[Stored dataset items]
□ □ □ □ □ □ □

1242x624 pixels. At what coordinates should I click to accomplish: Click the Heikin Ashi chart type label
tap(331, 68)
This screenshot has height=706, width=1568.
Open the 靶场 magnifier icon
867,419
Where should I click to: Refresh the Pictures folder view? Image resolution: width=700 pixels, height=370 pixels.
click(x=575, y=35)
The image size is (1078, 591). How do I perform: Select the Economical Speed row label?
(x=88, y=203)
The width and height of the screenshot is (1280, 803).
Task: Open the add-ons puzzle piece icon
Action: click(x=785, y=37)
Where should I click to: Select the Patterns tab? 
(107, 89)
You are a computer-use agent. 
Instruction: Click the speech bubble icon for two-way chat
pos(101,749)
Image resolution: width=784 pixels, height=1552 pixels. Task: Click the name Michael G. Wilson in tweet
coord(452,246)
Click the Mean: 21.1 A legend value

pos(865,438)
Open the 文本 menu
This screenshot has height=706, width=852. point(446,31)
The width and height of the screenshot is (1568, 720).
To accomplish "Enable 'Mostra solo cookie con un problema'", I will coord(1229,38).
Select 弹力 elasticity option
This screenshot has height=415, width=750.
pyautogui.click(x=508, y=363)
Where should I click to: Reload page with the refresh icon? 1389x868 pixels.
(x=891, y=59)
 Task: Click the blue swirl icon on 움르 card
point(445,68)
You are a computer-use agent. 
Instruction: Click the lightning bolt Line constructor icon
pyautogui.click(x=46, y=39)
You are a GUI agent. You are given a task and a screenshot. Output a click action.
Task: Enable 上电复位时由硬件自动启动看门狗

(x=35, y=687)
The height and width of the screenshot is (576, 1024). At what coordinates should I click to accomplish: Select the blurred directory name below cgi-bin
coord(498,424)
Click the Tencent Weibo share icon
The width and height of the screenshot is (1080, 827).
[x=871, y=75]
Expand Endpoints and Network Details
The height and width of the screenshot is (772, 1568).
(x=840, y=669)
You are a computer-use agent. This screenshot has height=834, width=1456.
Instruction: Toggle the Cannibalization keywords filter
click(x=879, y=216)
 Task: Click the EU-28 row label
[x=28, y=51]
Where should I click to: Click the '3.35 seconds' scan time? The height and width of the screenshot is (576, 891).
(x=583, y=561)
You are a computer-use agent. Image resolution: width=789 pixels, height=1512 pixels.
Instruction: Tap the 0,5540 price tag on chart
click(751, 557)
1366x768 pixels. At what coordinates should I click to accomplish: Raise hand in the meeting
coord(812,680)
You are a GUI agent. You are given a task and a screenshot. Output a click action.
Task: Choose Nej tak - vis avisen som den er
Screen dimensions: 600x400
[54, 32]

□ □ □ □ □ □ □

What needs to be done:
Please recast every line of the listing above as a JSON list of strings, one string per line, leaving out any blank lines.

Reply:
[
  "1242x624 pixels. At what coordinates should I click to accomplish: Click the Heikin Ashi chart type label",
  "tap(331, 68)",
  "This screenshot has height=706, width=1568.",
  "Open the 靶场 magnifier icon",
  "867,419",
  "Where should I click to: Refresh the Pictures folder view? Image resolution: width=700 pixels, height=370 pixels.",
  "click(x=575, y=35)",
  "The image size is (1078, 591). How do I perform: Select the Economical Speed row label?",
  "(x=88, y=203)",
  "The width and height of the screenshot is (1280, 803).",
  "Task: Open the add-ons puzzle piece icon",
  "Action: click(x=785, y=37)",
  "Where should I click to: Select the Patterns tab? ",
  "(107, 89)",
  "You are a computer-use agent. ",
  "Instruction: Click the speech bubble icon for two-way chat",
  "pos(101,749)",
  "Image resolution: width=784 pixels, height=1552 pixels. Task: Click the name Michael G. Wilson in tweet",
  "coord(452,246)",
  "Click the Mean: 21.1 A legend value",
  "pos(865,438)",
  "Open the 文本 menu",
  "This screenshot has height=706, width=852. point(446,31)",
  "The width and height of the screenshot is (1568, 720).",
  "To accomplish \"Enable 'Mostra solo cookie con un problema'\", I will coord(1229,38).",
  "Select 弹力 elasticity option",
  "This screenshot has height=415, width=750.",
  "pyautogui.click(x=508, y=363)",
  "Where should I click to: Reload page with the refresh icon? 1389x868 pixels.",
  "(x=891, y=59)",
  " Task: Click the blue swirl icon on 움르 card",
  "point(445,68)",
  "You are a computer-use agent. ",
  "Instruction: Click the lightning bolt Line constructor icon",
  "pyautogui.click(x=46, y=39)",
  "You are a GUI agent. You are given a task and a screenshot. Output a click action.",
  "Task: Enable 上电复位时由硬件自动启动看门狗",
  "(x=35, y=687)",
  "The height and width of the screenshot is (576, 1024). At what coordinates should I click to accomplish: Select the blurred directory name below cgi-bin",
  "coord(498,424)",
  "Click the Tencent Weibo share icon",
  "The width and height of the screenshot is (1080, 827).",
  "[x=871, y=75]",
  "Expand Endpoints and Network Details",
  "The height and width of the screenshot is (772, 1568).",
  "(x=840, y=669)",
  "You are a computer-use agent. This screenshot has height=834, width=1456.",
  "Instruction: Toggle the Cannibalization keywords filter",
  "click(x=879, y=216)",
  " Task: Click the EU-28 row label",
  "[x=28, y=51]",
  "Where should I click to: Click the '3.35 seconds' scan time? The height and width of the screenshot is (576, 891).",
  "(x=583, y=561)",
  "You are a computer-use agent. Image resolution: width=789 pixels, height=1512 pixels.",
  "Instruction: Tap the 0,5540 price tag on chart",
  "click(751, 557)",
  "1366x768 pixels. At what coordinates should I click to accomplish: Raise hand in the meeting",
  "coord(812,680)",
  "You are a GUI agent. You are given a task and a screenshot. Output a click action.",
  "Task: Choose Nej tak - vis avisen som den er",
  "Screen dimensions: 600x400",
  "[54, 32]"
]